Problem to solve :: Copy the lines from the one containing "Task: Click the blue Tweet share button" through the one containing "click(536, 523)", inclusive, without the pictures.

_ _ _

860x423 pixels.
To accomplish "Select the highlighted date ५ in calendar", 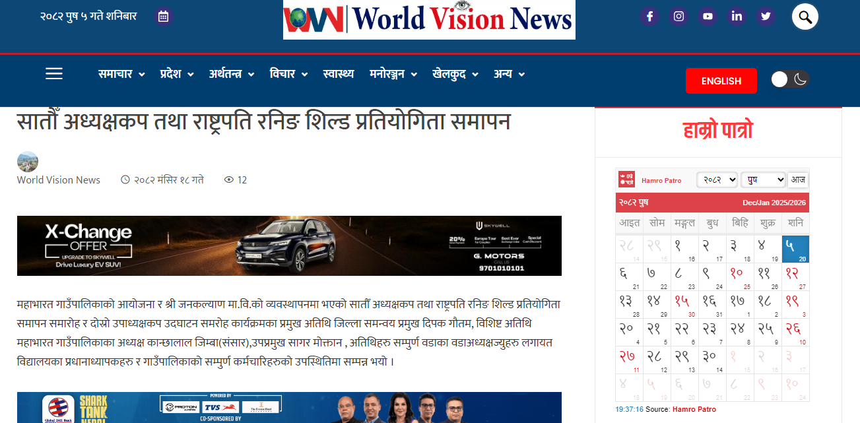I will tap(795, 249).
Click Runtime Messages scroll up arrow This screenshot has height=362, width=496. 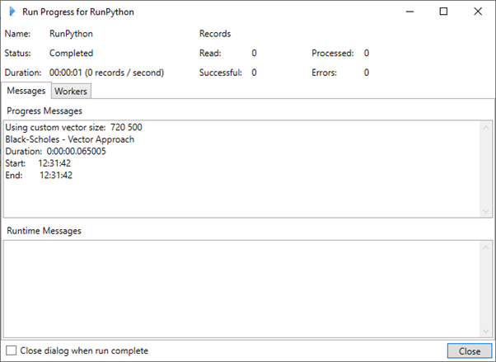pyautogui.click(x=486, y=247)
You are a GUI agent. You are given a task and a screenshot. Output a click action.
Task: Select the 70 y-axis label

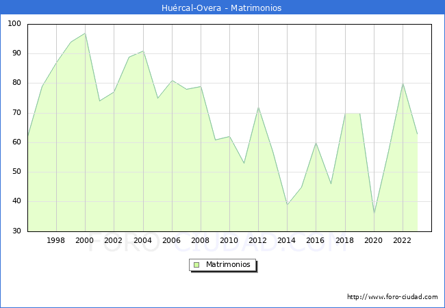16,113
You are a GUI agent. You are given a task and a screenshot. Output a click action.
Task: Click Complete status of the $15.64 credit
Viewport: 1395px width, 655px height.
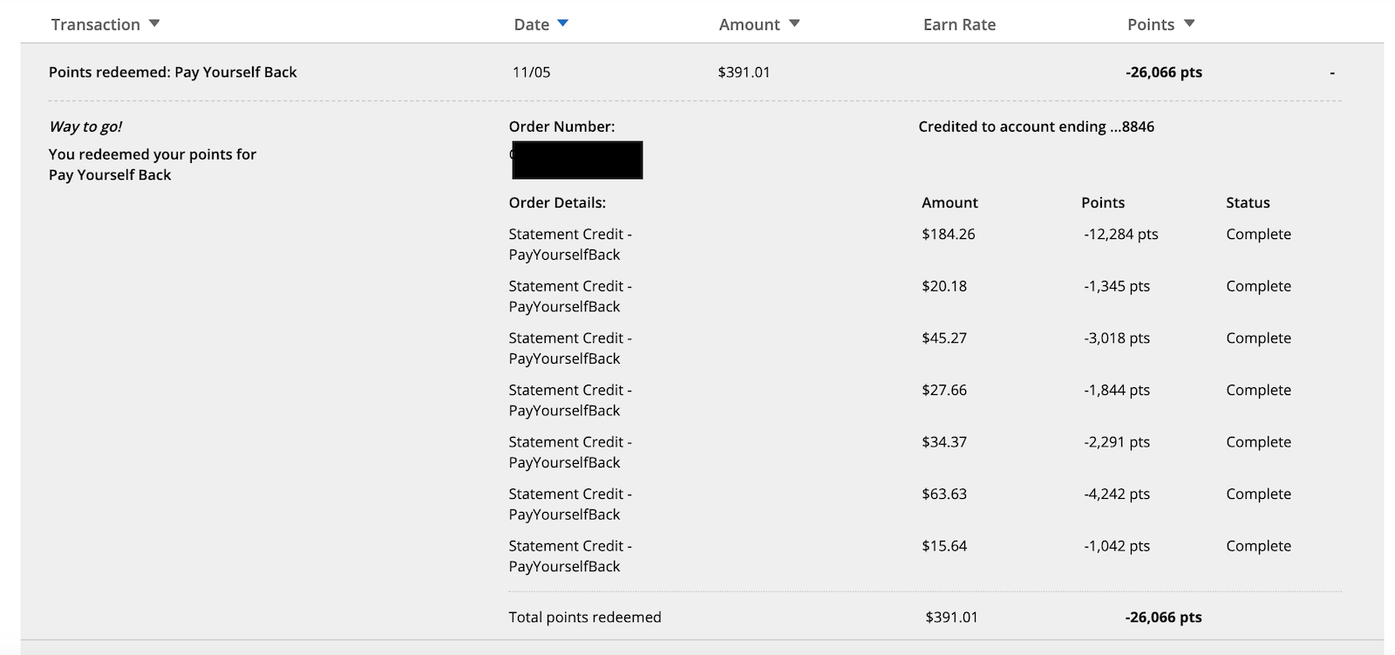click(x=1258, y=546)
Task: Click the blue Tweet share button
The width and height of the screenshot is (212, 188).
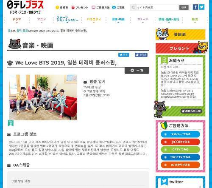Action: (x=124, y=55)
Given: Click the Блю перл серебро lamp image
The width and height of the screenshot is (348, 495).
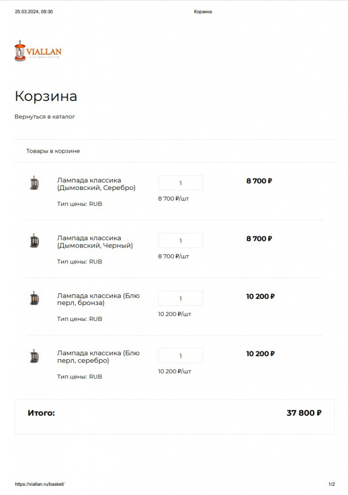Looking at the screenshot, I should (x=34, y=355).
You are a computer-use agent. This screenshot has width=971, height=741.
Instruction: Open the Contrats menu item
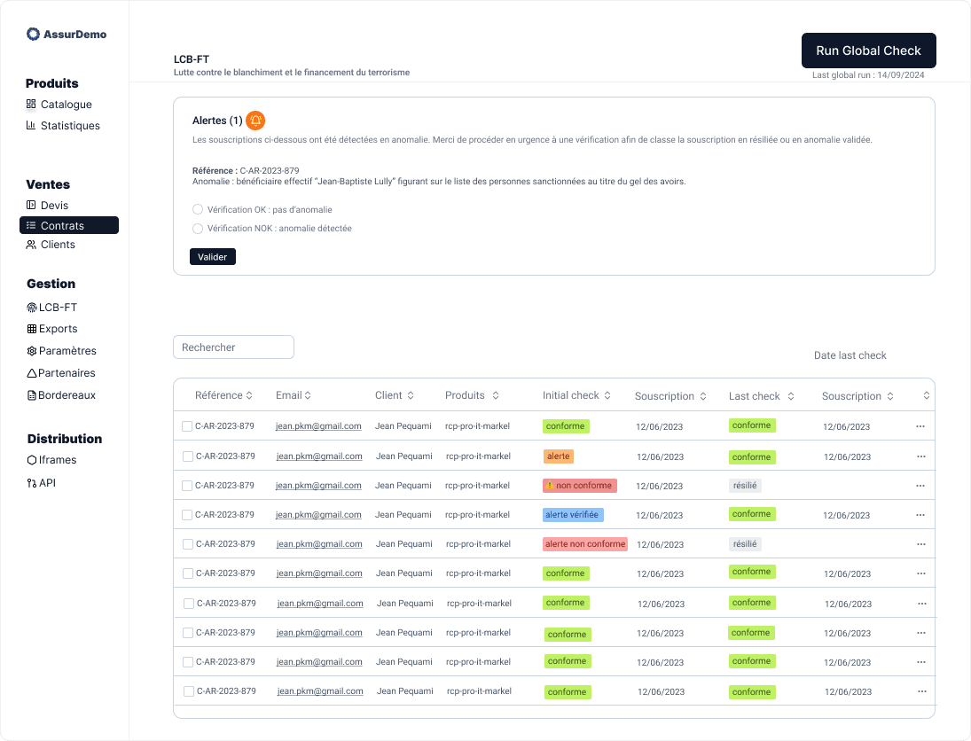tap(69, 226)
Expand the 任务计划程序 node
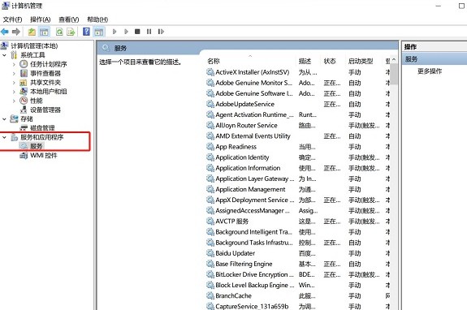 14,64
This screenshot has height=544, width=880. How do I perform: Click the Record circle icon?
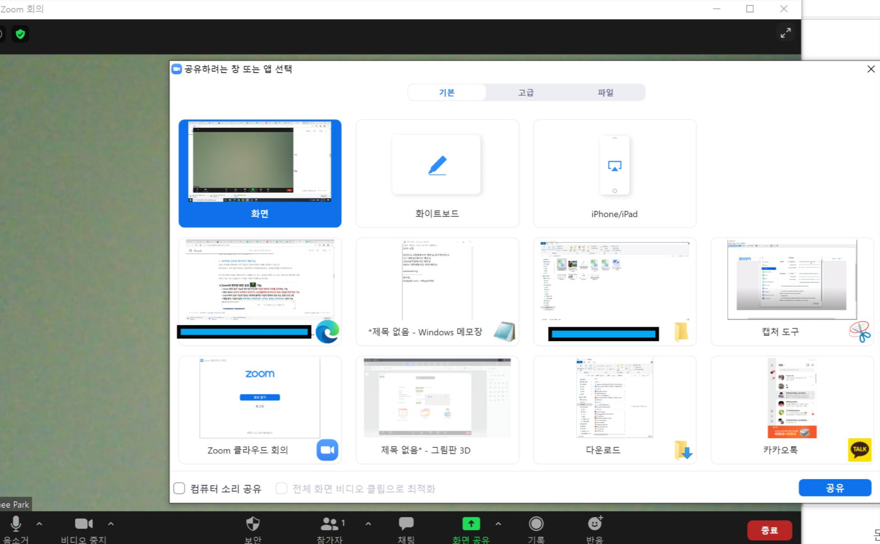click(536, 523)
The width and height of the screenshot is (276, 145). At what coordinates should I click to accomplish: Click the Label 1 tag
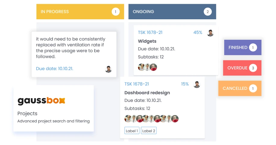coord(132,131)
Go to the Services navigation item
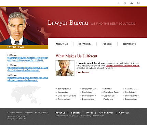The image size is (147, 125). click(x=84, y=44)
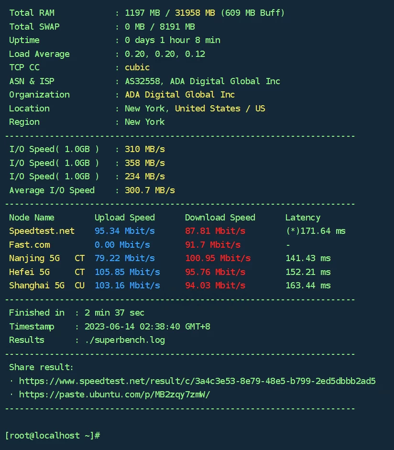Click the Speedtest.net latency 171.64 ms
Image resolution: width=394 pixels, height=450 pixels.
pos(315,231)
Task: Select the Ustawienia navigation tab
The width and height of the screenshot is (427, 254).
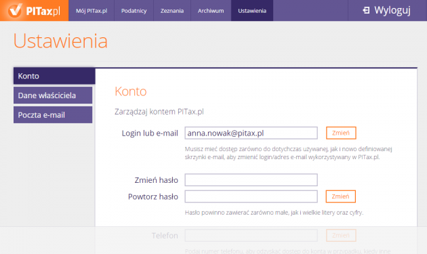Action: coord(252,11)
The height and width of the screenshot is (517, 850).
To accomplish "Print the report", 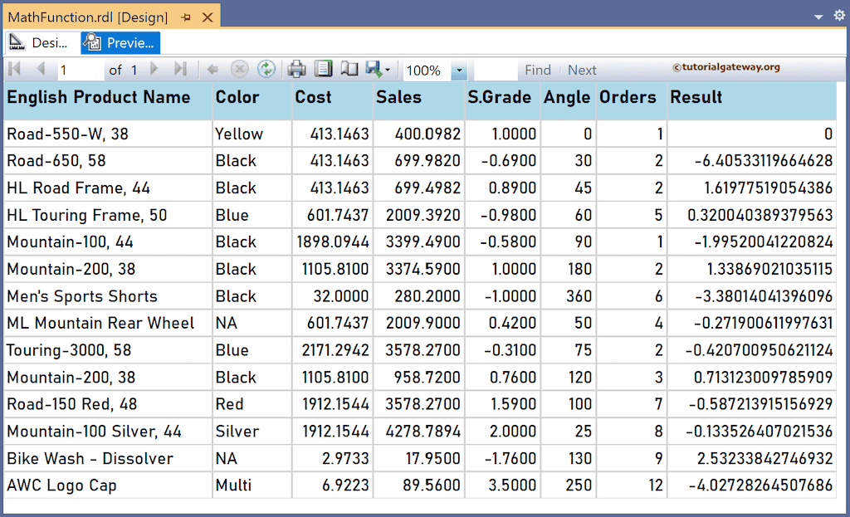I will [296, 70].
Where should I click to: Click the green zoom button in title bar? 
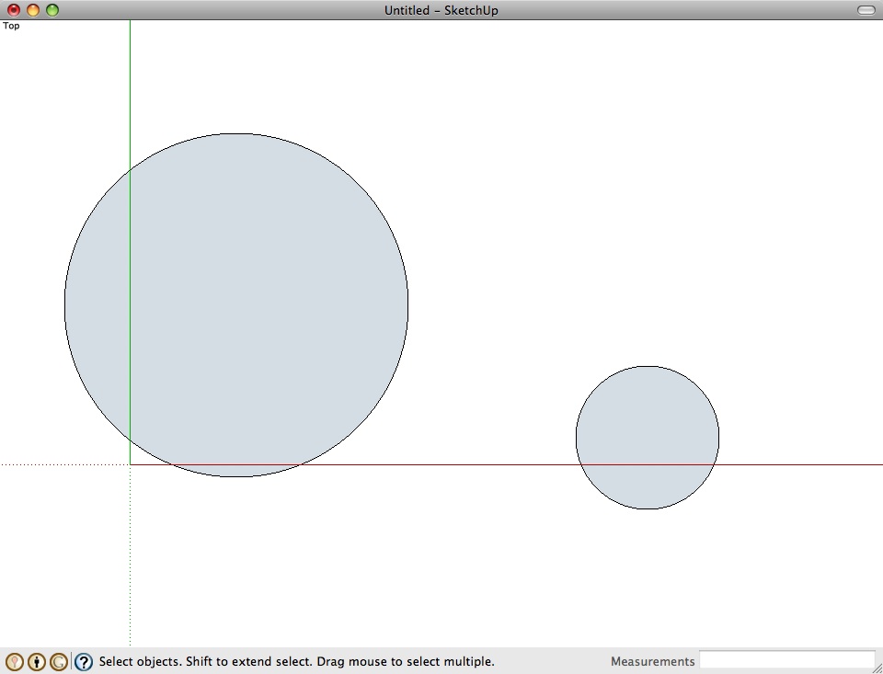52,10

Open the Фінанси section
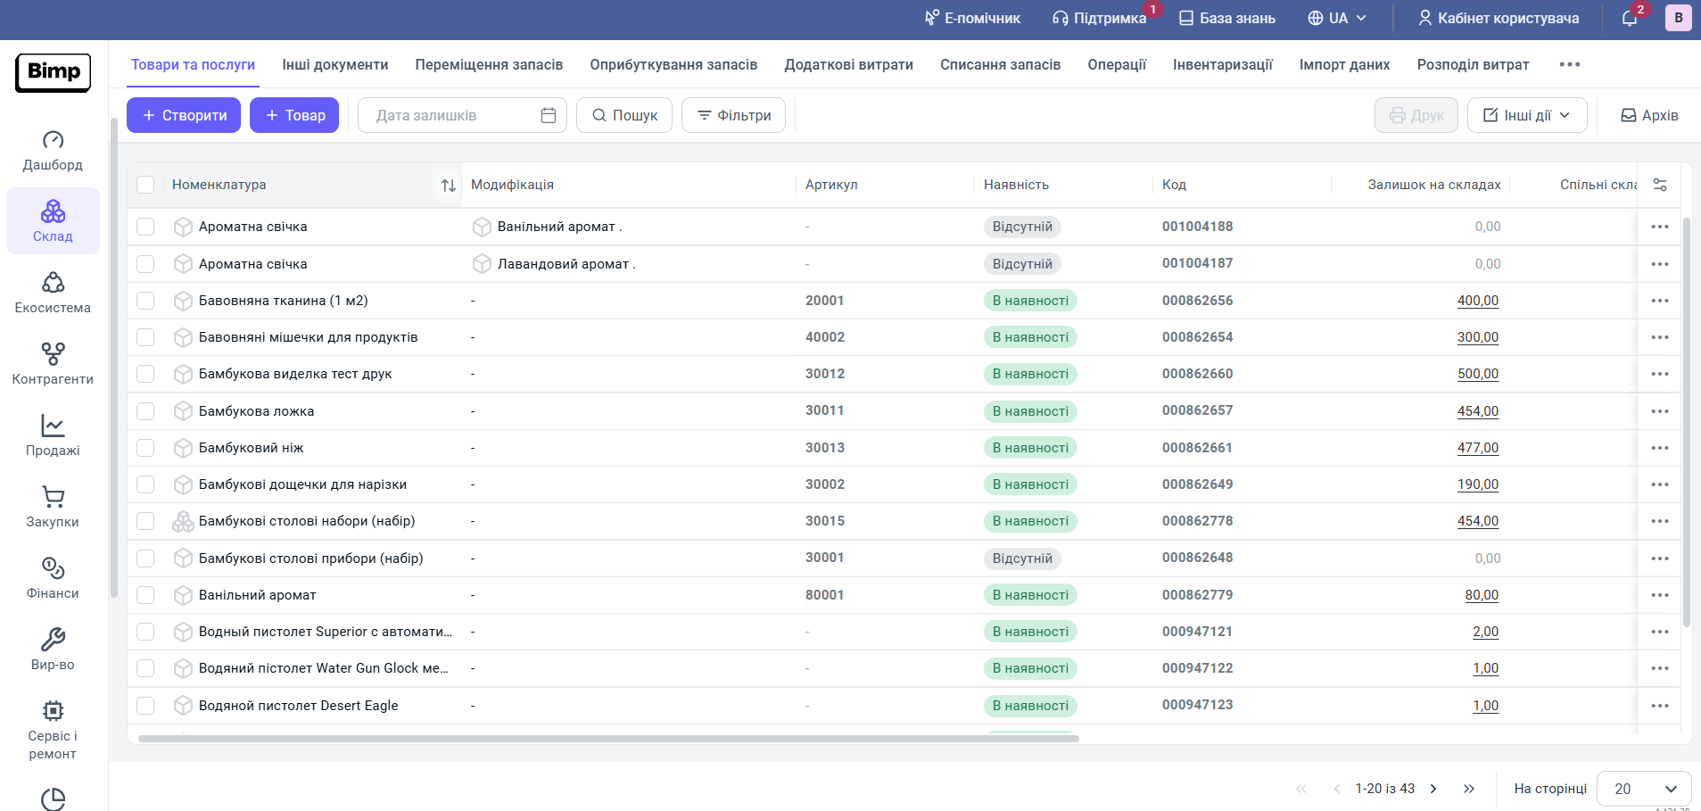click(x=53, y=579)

_ _ _

Task result ::
Task: Click the blue Tweet share button
The width and height of the screenshot is (212, 188).
Action: (x=124, y=55)
Given: Click the Блю перл серебро lamp image
The width and height of the screenshot is (348, 495).
Looking at the screenshot, I should (x=34, y=355).
You are a computer-use agent. This screenshot has width=971, height=741.
Instruction: Open the Contrats menu item
tap(69, 226)
Expand the 任务计划程序 node
 14,64
This screenshot has height=544, width=880. How do I perform: Click the Record circle icon?
click(536, 523)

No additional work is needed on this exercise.